• **Stated task**:
Rewrite every item below, substituting "screen capture" for each occurrence of "screenshot" and changing nothing else. Omit the pictures from your answer.

• **Rows showing where targets appear**:
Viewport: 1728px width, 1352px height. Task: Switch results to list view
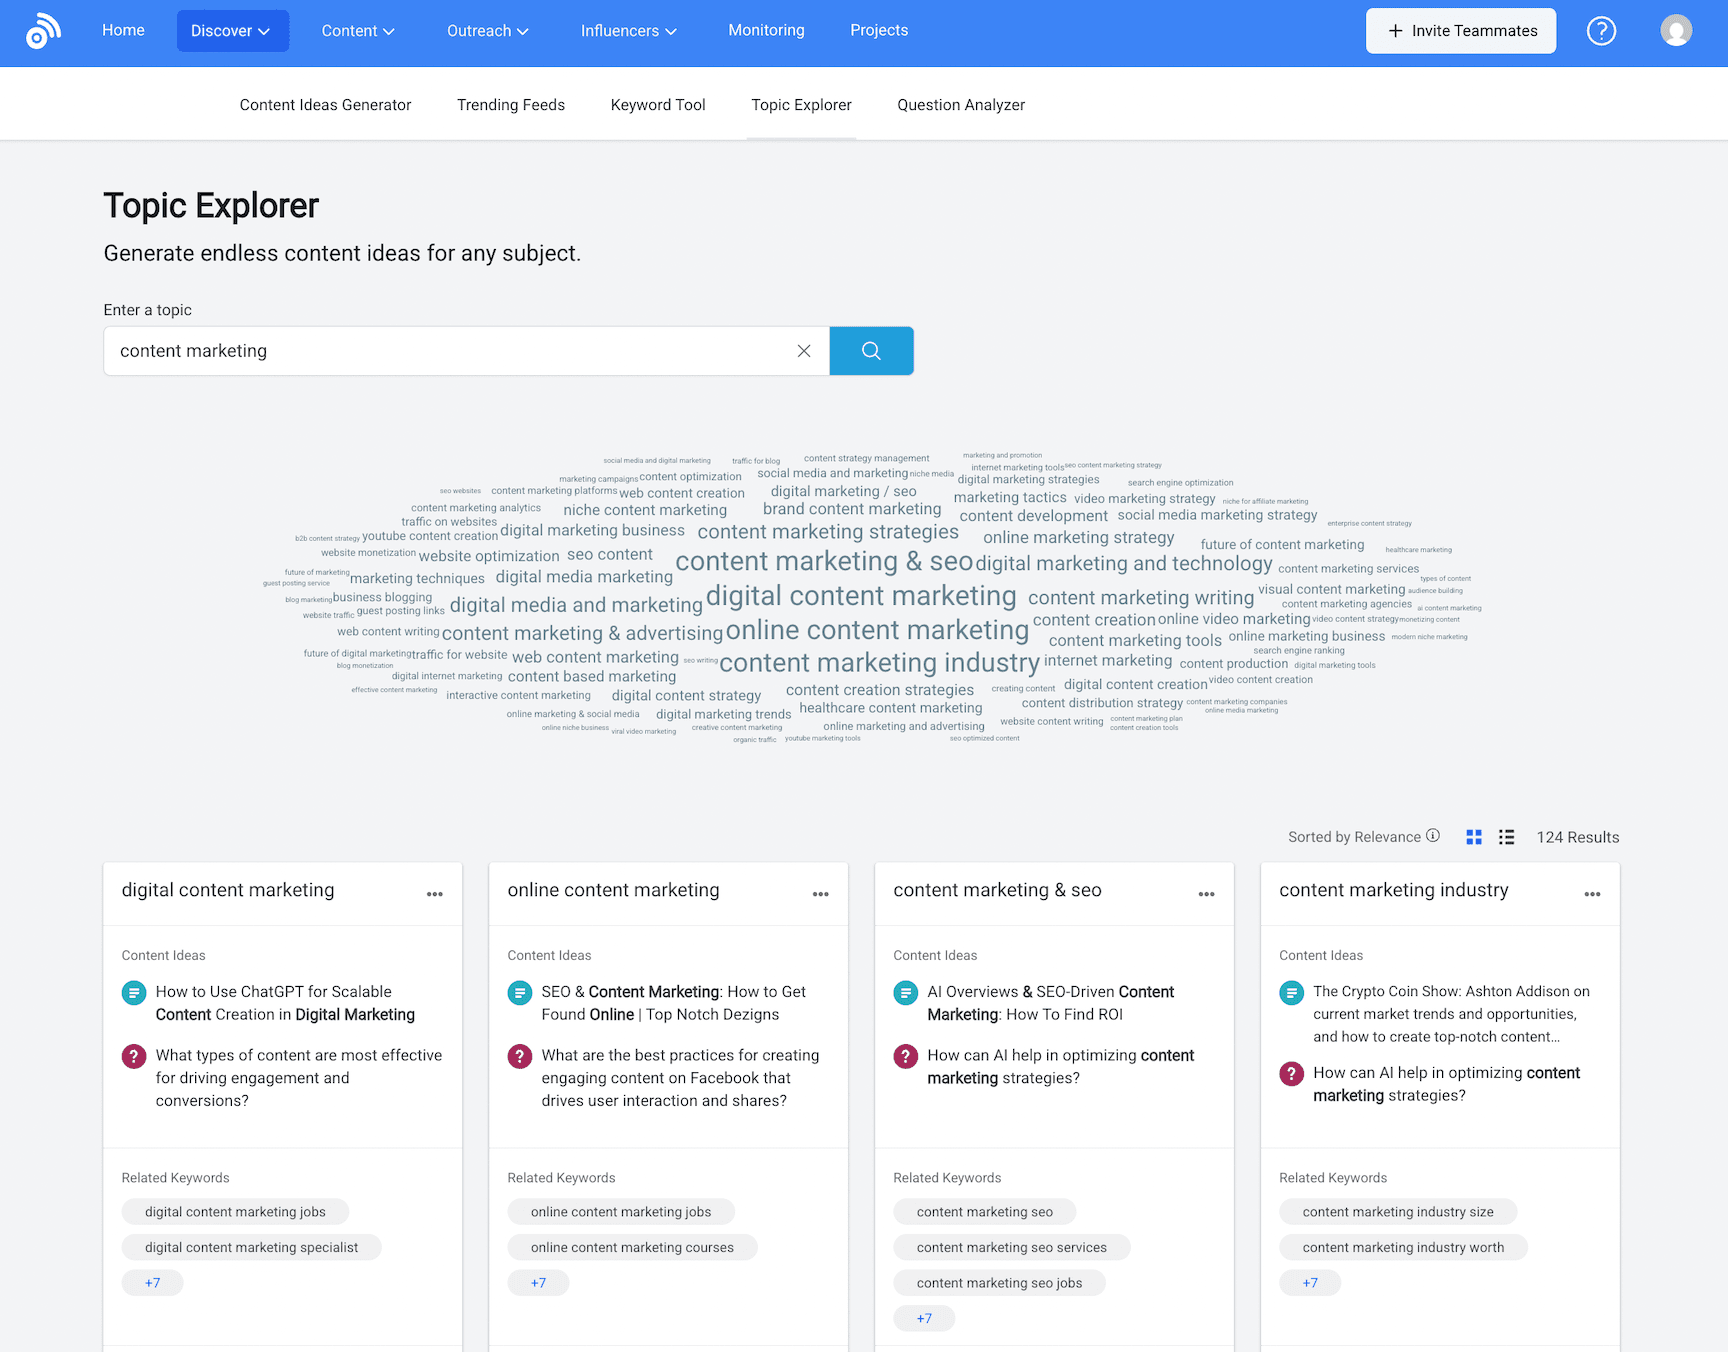(1506, 837)
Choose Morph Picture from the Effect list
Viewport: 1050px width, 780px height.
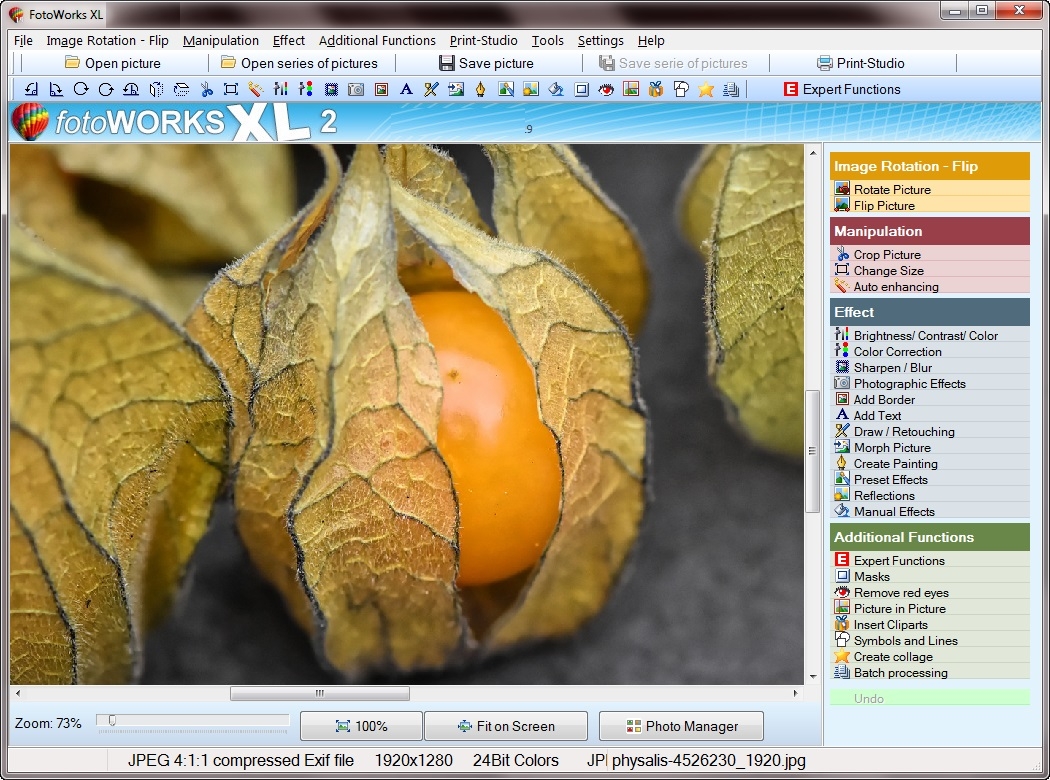tap(891, 447)
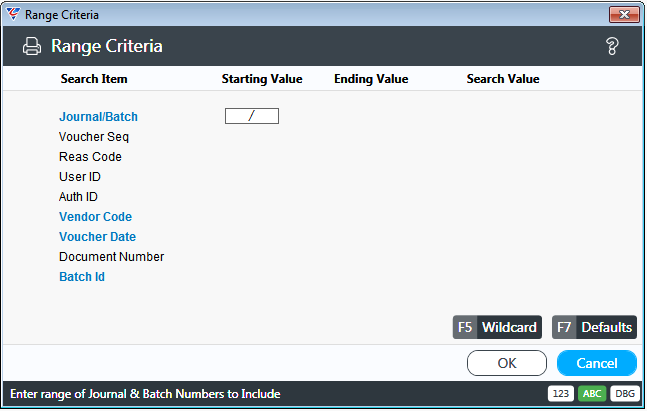
Task: Select the Reas Code row
Action: [90, 157]
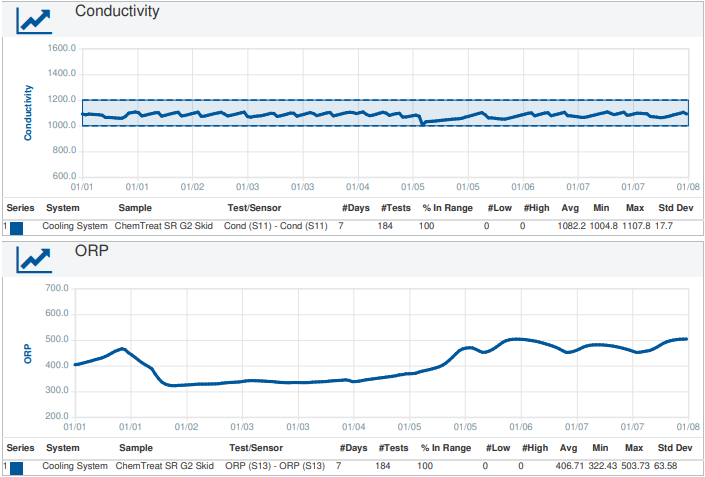The image size is (705, 477).
Task: Click the ORP trend chart icon
Action: pos(35,259)
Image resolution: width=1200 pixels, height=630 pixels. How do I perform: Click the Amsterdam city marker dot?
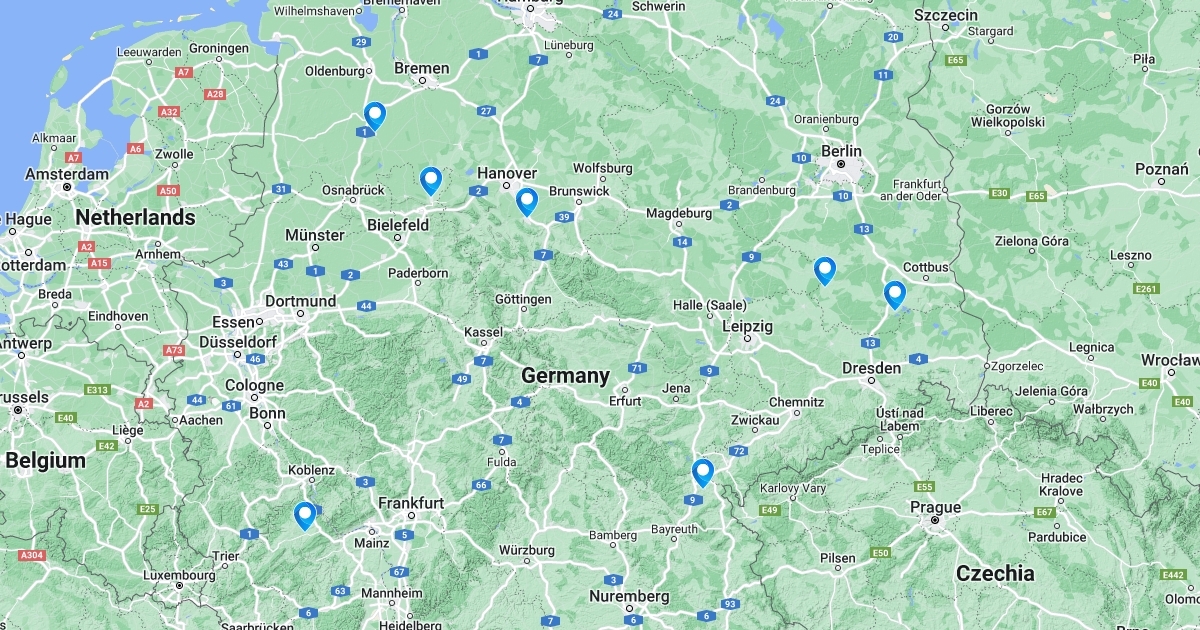coord(67,186)
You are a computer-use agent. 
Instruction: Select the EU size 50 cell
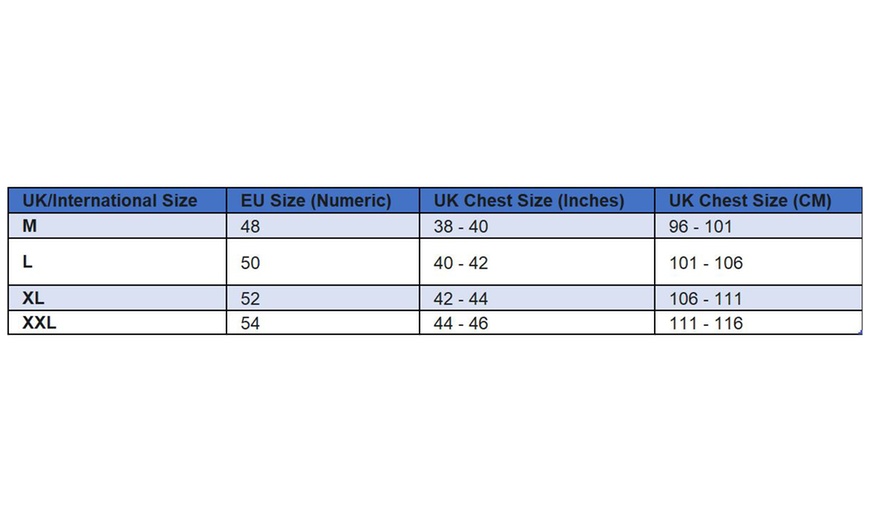pos(250,263)
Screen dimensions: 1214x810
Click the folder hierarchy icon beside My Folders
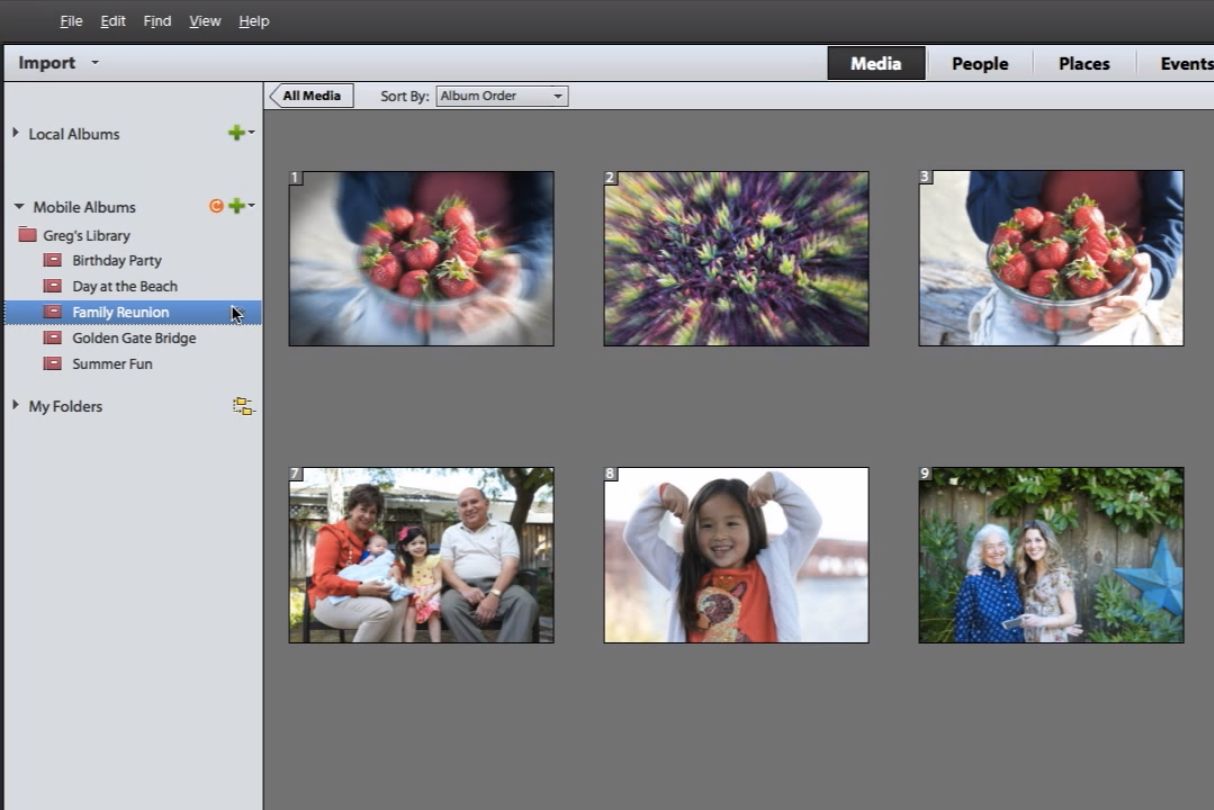[x=244, y=406]
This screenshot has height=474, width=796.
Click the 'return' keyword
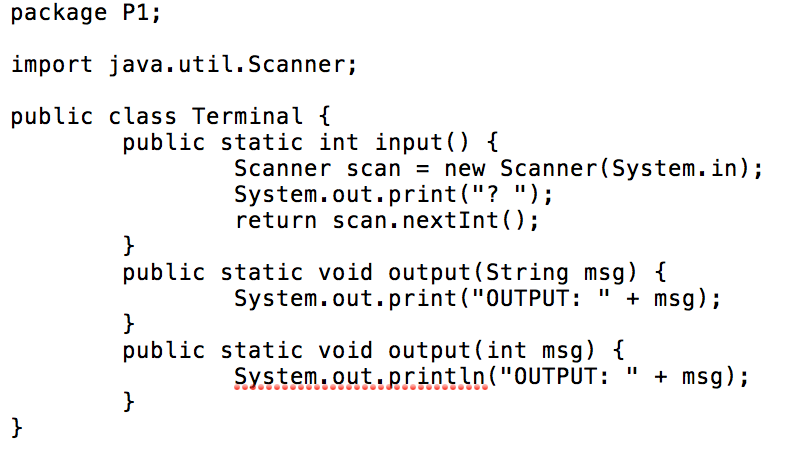(x=276, y=221)
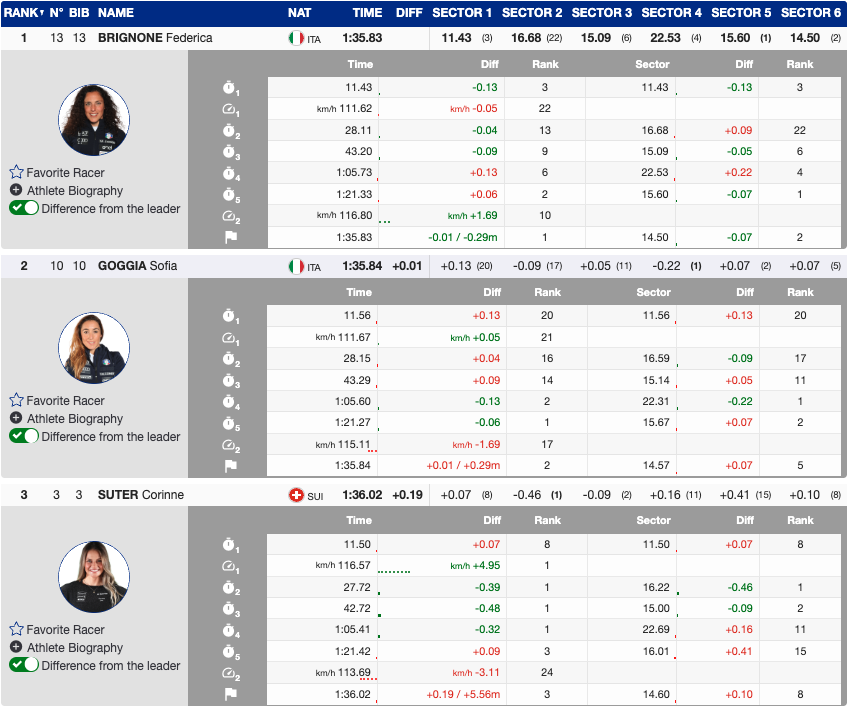Viewport: 853px width, 708px height.
Task: Open Goggia's Athlete Biography link
Action: [x=75, y=419]
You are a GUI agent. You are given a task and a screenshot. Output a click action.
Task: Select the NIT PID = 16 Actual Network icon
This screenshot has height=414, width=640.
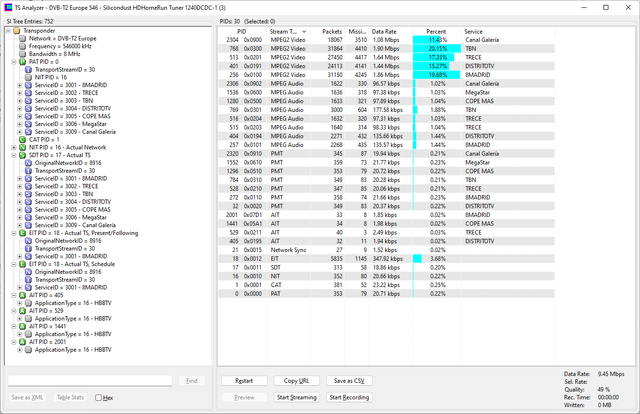click(22, 147)
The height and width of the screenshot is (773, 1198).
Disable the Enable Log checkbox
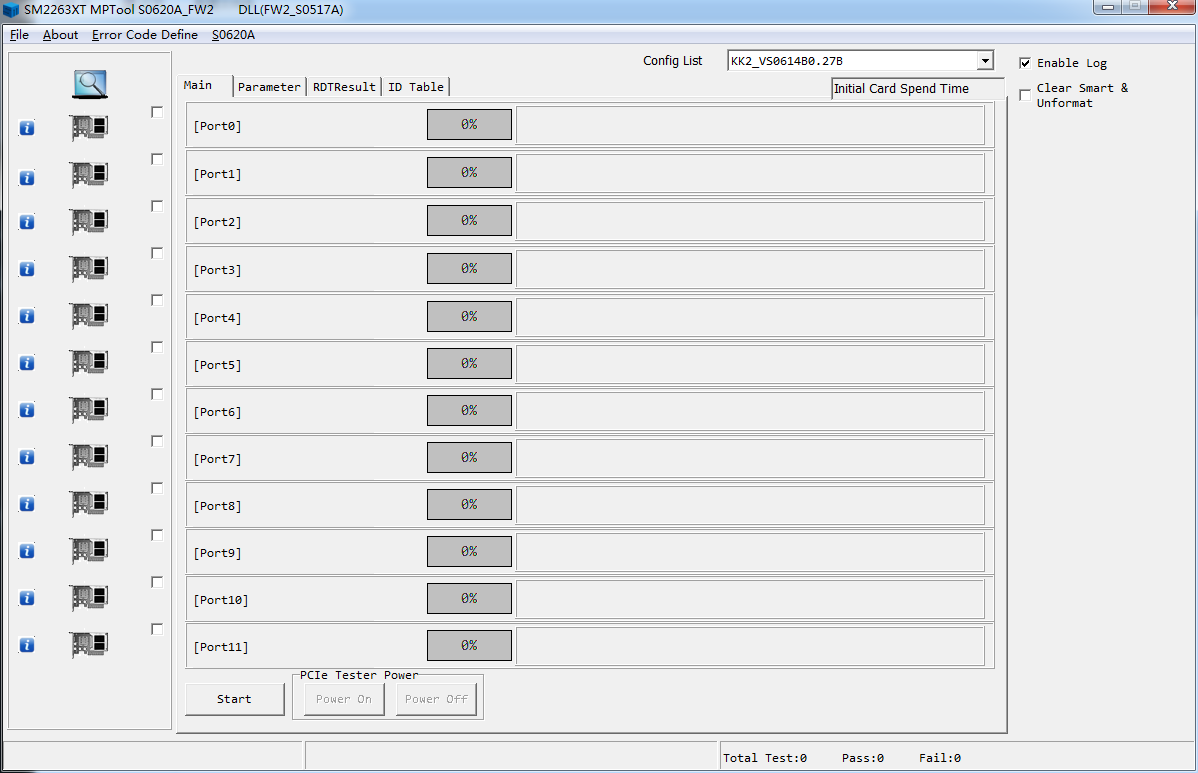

• **Answer for the task**:
Viewport: 1728px width, 1352px height. Task: Switch results to list view
(1506, 837)
Choose Morph Picture from the Effect list
Viewport: 1050px width, 780px height.
tap(891, 447)
Task: Select the Reas Code row
Action: [90, 157]
The image size is (705, 477).
Task: Click the ORP trend chart icon
Action: pos(35,259)
Image resolution: width=1200 pixels, height=630 pixels. How do I perform: Click the Amsterdam city marker dot?
coord(67,186)
You are a computer-use agent. 
Instruction: Select the EU size 50 cell
pos(250,263)
Screen dimensions: 1214x810
Click the folder hierarchy icon beside My Folders
[x=244, y=406]
This screen capture has height=474, width=796.
Click the 'return' keyword
(x=276, y=221)
Viewport: 853px width, 708px height.
Task: Open Goggia's Athlete Biography link
Action: [x=75, y=419]
You are a GUI agent. You are given a task and a screen capture. Output a click action.
Task: Select the NIT PID = 16 Actual Network icon
This screen capture has height=414, width=640.
click(22, 147)
The height and width of the screen capture is (773, 1198).
Disable the Enable Log checkbox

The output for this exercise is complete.